Visual Question Answering with Memory-Augmented Networks

hunto

引用论文
Hierarchical Question-Image Co-Attention for Visual Question Answering

在一般的VQA问题中，我们使用梯度下降来更新模型，使用低频截断来减少答案分类数，这样会造成模型对低频答案得到的分数较低，难以得到正确答案。这篇文章介绍了一种新的Memory-Augmented方法来解决这一问题。

模型结构

0_1538122132510_3b5518ed-8308-4f92-b6fc-3c076a887f14-image.png

模型主要有三大块

1. 问题及图像特征提取

这里使用了双向LSTM提取问题特征，而对于图像特征，这里是将图片输入CNN网络中，从它的一层池化层中输出，（如VGG-16从pool5层输出，得到矩阵为14 X 14 X 512），再reshape得到（196 X 512）的矩阵，这里的196就是CNN feature中的分区(region)数。
$\lbrace v_1, ..., v_N \rbrace, N=196$

2. Sequential Co-Attention 协同注意力

0_1538182846732_dd8bbbee-72b8-4605-a9b4-ba5c366d2810-image.png

这里用的是Parallel模型，主要是为了做attention提取出question与image的相关的特征。

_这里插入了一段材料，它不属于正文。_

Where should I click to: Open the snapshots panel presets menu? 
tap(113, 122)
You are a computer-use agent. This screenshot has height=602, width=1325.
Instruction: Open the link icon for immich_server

First, compute a base vector m_0:

$m_0 = v_0 \odot q_0$
$where\ \ v_0 = tanh(\frac1N \sum_n V_n)$
$q_0 = \frac1T \sum_t q_t$

Visual attention:

$h_n = tanh(W_vv_n)\odot tanh(W_mm_0)$
$\alpha_n = softmax(W_hh_n)$
$v^*=tanh(\sum_{n=1}^N \alpha_nv_n)$

where W_v, W_m, W_h denote hidden states.

Question attention:

$h_t = tanh(W_qq_t)\odot tanh(W_mm_0)$
$\alpha_t=softmax(W_hh_t)$
$q^*=\sum_{t=1}^T \alpha_t q_t$

3. Memory Augmented Network

这里用到了一个LSTM作为memory controller

$h_t = LSTM(x_t, h_{t-1})$

将h_t与memory中的所有记忆单元计算余弦相似度，再过softmax得到概率，再与M_t相乘得到记忆向量r_t，将h_t与r_t concatenate到一起输入到分类网络中。

$D(h_t, M_t(i))=\frac{h_t\cdot M_t(i)}{||h_t||\ ||M_t(i)||}$
$w_t^r(i) = softmax(D(h_t, M_t(i)))$
$r_t = \sum_iw_t^r(i)M_i$

Memory 的更新

$f(x) = 1\ \ if\ \ x\ \ is\ \ True\ \ else\ \ 0$
$w_t^w=\sigma(\alpha)w_{t-1}^r+(1-\sigma (\alpha) f(w_{t-1}^u \leq m(w_{t-1}^u, n)))$
$M_t^i = M_{t-1}(i)+w_t^w(i)h_t$